Anes 39 (Level D): Cross-sectional studies that describe pain management in cognitively impaired patients, relative to a nonimpaired population, are needed.
Anes 40 (Level D): Pain assessment tools for chronic pain in the cognitively impaired elderly patient must be compared prospectively with standard assessment methods.
Anes 41 (Level C): Prospective trials comparing different analgesic strategies with regard to clinical and functional outcomes are needed.
New Horizons in Geriatric Anesthesia
Perioperative Glucose Control
Anes 42 (Level A): Large prospective randomized studies addressing the role of intraoperative and postoperative glucose management in elderly surgical patients are needed, to include assessment of associations of specific glucose levels or specific glucose control strategies with morbidity and mortality.

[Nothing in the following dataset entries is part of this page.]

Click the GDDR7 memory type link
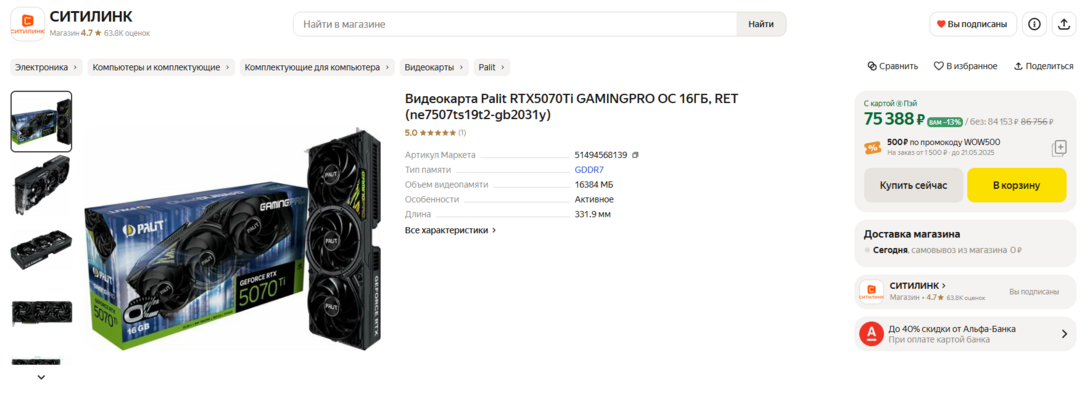 [589, 170]
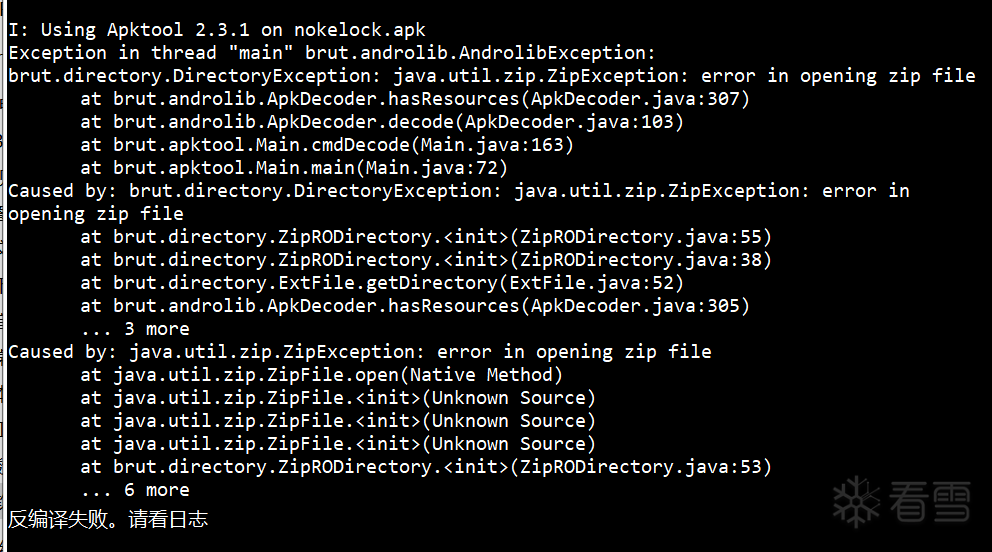Click the ZipFile.open(Native Method) line
This screenshot has width=992, height=552.
(321, 375)
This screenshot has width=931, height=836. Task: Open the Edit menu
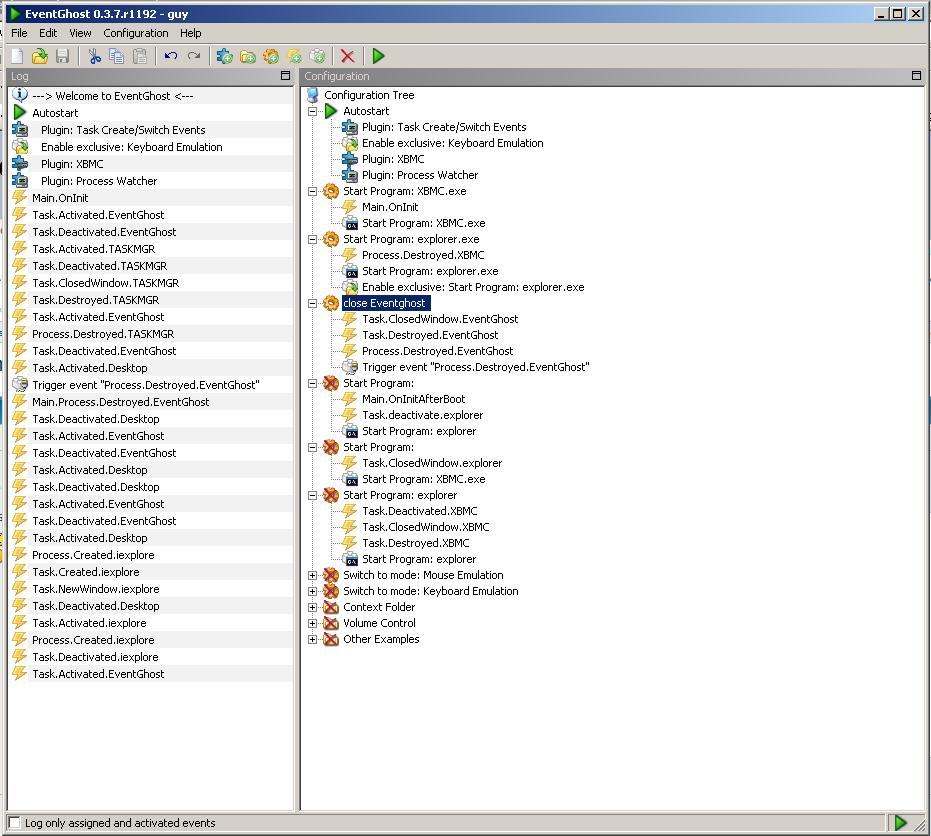pyautogui.click(x=48, y=33)
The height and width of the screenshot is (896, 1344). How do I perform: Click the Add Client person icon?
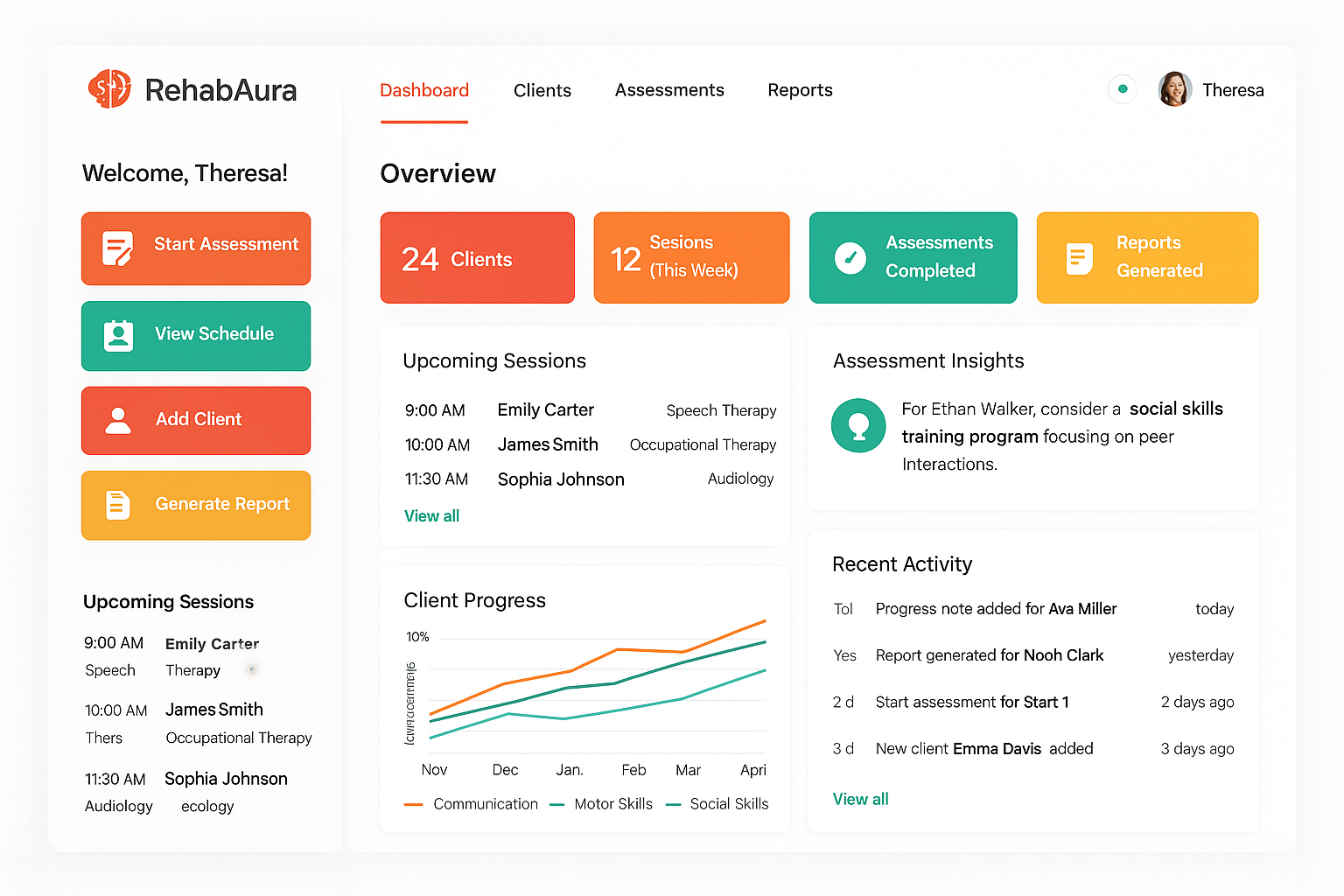118,420
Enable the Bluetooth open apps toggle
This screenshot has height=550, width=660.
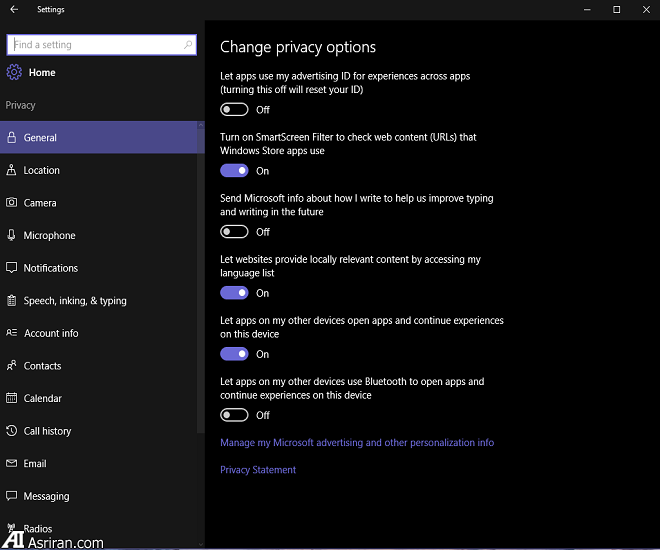click(234, 415)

New Frontiers concluded that research on the impact of intraoperative anesthetic management on perioperative outcomes in the elderly was unlikely to be fruitful. (See New Frontiers, pp. 23–25.) Well-designed investigation into the effects on the perioperative outcomes of regional versus general anesthesia—arguably the most substantively dissimilar choices regarding intraoperative anesthetic management—failed to demonstrate clinically significant differences in outcomes between the two techniques. 212 Given the equivalency in outcome between these two vastly different techniques, it was felt that further research into this area was unlikely to yield clinically useful information and should not be pursued, especially given limited funds for research. However, recent studies suggest that anesthetic management may indeed affect cognitive outcome.

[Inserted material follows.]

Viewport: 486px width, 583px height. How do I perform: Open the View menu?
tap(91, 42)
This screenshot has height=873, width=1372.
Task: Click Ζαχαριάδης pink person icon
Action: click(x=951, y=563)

For example, in vivo studies demonstrate that exposing neurons to volatile anesthetic gases increases oligomerization and toxicity of Alzheimer-like proteins. 213 Further, in an animal model, exposure to clinically relevant concentrations of volatile anesthetics leads to impaired memory and learning. 214–216
Design issues may be why previous studies of regional versus general anesthesia failed to show differences in cognitive outcomes. In theory, the advantage of regional anesthetic techniques is that they minimize exposure to medications that act on the central nervous system and block the neuroendocrine stress response to surgery. 217 A major weakness of previous studies examining the effect of regional versus general anesthesia on cognitive outcomes was that postoperative analgesic management was not controlled. 135,218,219 Thus, patients were exposed to pharmacologic agents that may have affected cognitive outcomes (eg, opiates). It is possible that improvements in cognitive outcome related to anesthetic or analgesic technique require that those techniques be continued into the postoperative period. Recently, postoperative analgesic techniques have been developed which employ indwelling perineural catheters to deliver continuous infusions of local anesthetics. These techniques are associated with significant reductions in parenteral opiate requirements and excellent analgesia. 220 Preliminary evidence suggests that, by themselves, these techniques are associated with reduced incidence of postoperative delirium. In addition, these techniques may lead to improved cognitive outcomes when patients also receive regional instead of general anesthesia. 90
In light of the development of peripheral nerve catheter techniques and these data, prospective randomized trials should be performed that examine the effect of intravenous patient-controlled opiate analgesia versus central neuraxial or peripheral nerve catheter analgesia, or both, on cognitive outcomes in the setting of both regional versus general anesthesia. These studies will be difficult and expensive to perform, but they are exceedingly important, as the results may have a profound impact on the perioperative care of elderly surgical patients.
Anes 43 (Level A): Prospective randomized trials are needed to determine the effect of intravenous patient-controlled opiate analgesia versus central or peripheral nerve catheter analgesia, or both, on cognitive outcomes in the setting of both regional versus general anesthesia.